To sign a message $M = m_1 \ldots m_n$, you calculate $h(M) = h(m_1) \oplus \ldots \oplus h(m_n)$ then $S(M) = \textsf{RSASSA}(h(M))$ where $\textsf{RSASSA}$ is some RSA-based signature mechanism. $h$ is presumably a cryptographic hash function. You're looking for a weakness of this signing method.
Start small. Given $M = m_1 m_2$, can you think of another message $M'$ such that $S(M) = S(M')$? (Note that a weakness could be more complicated than this.
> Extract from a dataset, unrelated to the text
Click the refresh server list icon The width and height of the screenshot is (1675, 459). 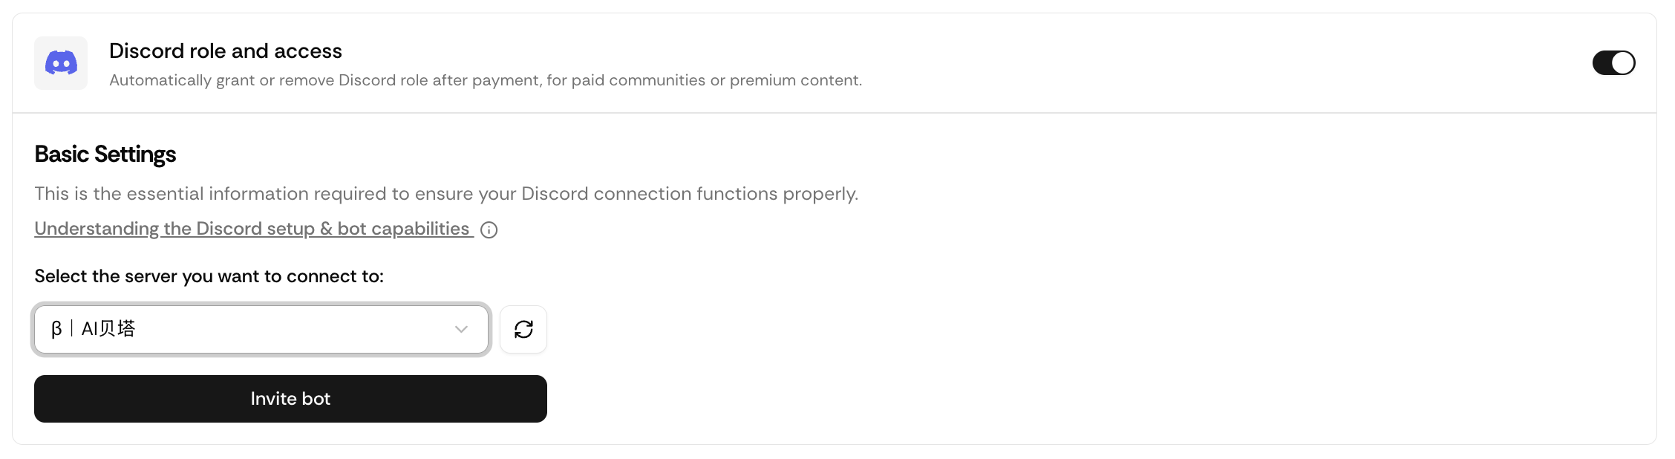[x=523, y=329]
For example, it could be impossible to find two messages with the same signature, but possible to derive the signature of $M'$ from the signature of $M$. However, in this case, it is possible to forge another message with the same signature.)
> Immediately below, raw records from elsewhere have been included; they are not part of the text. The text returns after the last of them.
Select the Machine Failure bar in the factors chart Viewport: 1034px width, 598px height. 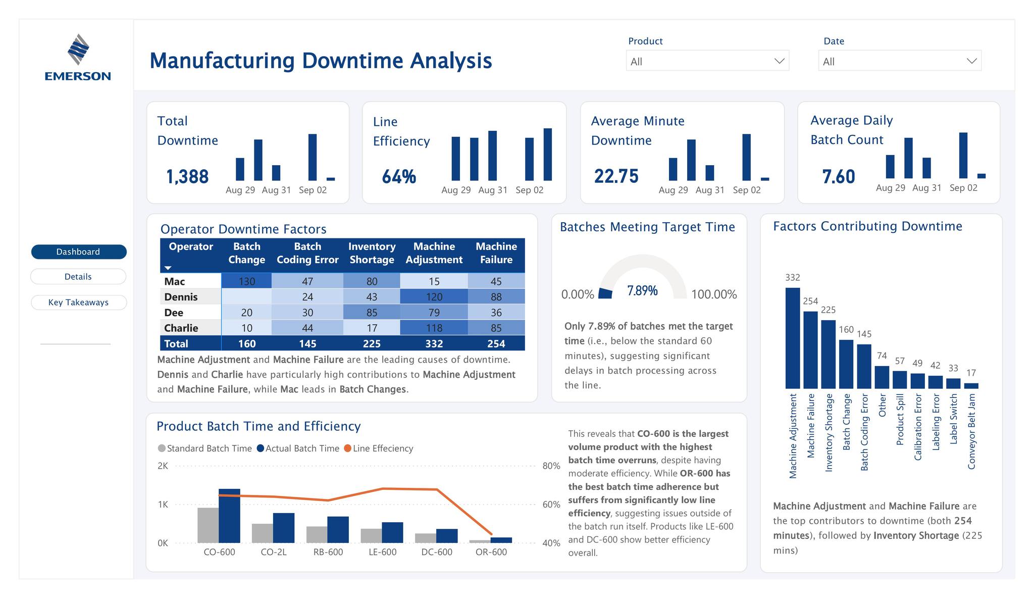pyautogui.click(x=810, y=350)

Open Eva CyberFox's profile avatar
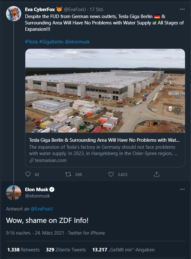point(14,13)
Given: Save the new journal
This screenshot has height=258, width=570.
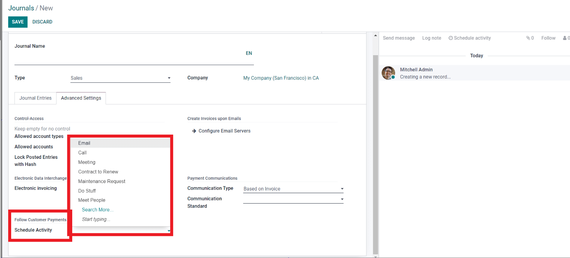Looking at the screenshot, I should [17, 22].
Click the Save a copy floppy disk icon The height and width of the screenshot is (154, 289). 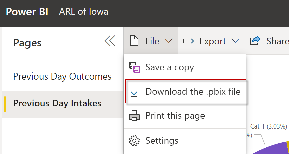[x=134, y=67]
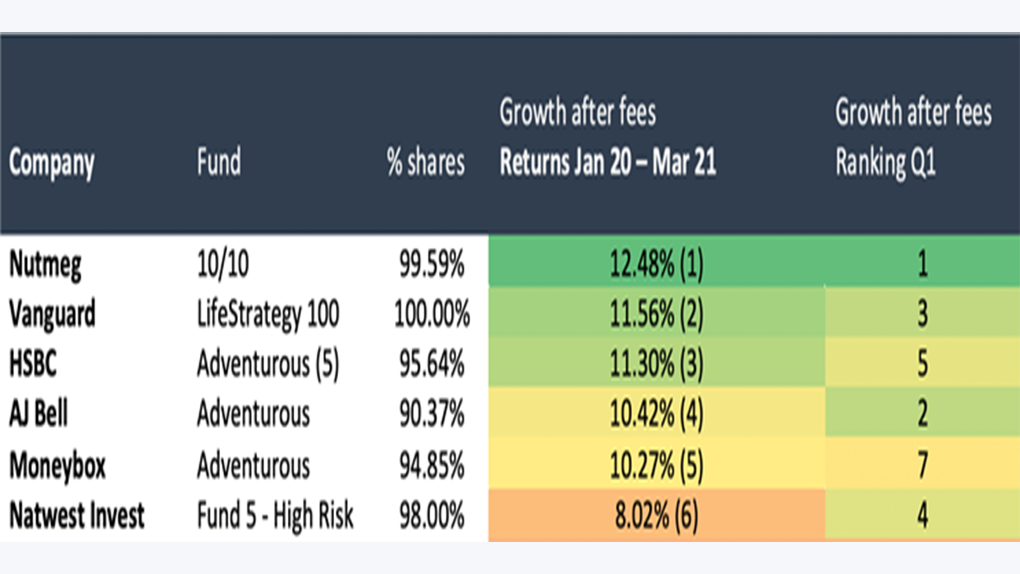Click the % shares column header

pyautogui.click(x=426, y=162)
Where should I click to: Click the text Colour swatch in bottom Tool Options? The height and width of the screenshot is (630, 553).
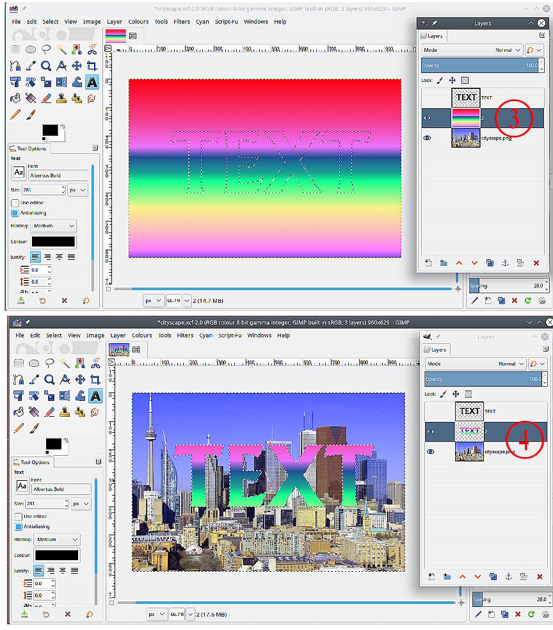pyautogui.click(x=57, y=555)
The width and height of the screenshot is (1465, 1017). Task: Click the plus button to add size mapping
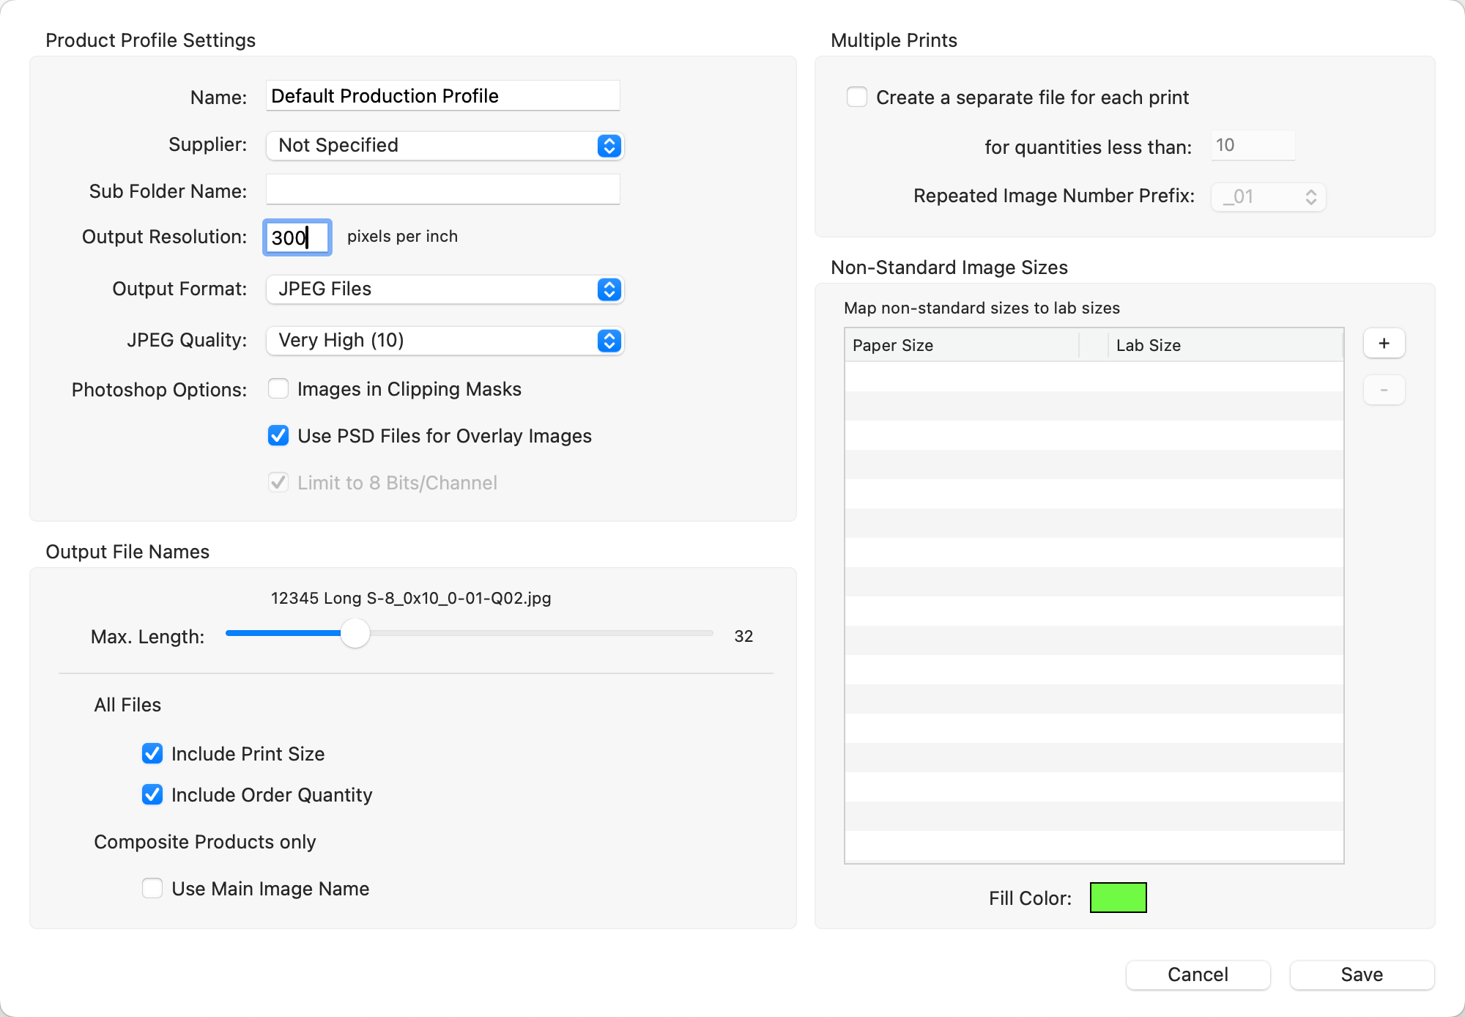(x=1383, y=344)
$S(m_1 m_2) = \textsf{RSASSA}(h(m_1) \oplus h(m_2)) = \textsf{RSASSA}(h(m_2) \oplus h(m_1)) = S(m_2 m_1)$
Follow-up exercise (easy): given an arbitrary message $M = m_1 \ldots m_n$, find a longer message with the same signature. Hint:
Above I used the fact that $\oplus$ is commutative. What other algebraic properties does $\oplus$ have?
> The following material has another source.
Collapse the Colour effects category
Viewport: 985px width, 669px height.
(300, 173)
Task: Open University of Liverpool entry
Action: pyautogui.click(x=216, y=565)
The normal way to sign a message $m_1 \ldots m_n$ is of course $\textsf{RSASSA}(h(m_1 \ldots m_n))$. If you also want to be able to verify the signature of one part independently, one solution is to build a hash tree and sign the root hash. A two-level hash tree would be $h(h(m_1) \ldots h(m_n))$. If you transmit the signature $\textsf{RSASSA}(h(h(m_1) \ldots h(m_n)))$ as well as the list of individual hashes $(h(m_1), \ldots, h(m_n))$ then it's possible to verify the signature of any of the individual $m_i$. Signatures are larger than hashes and more expensive to compute, so this can save resources compared so signing each $m_i$ independently.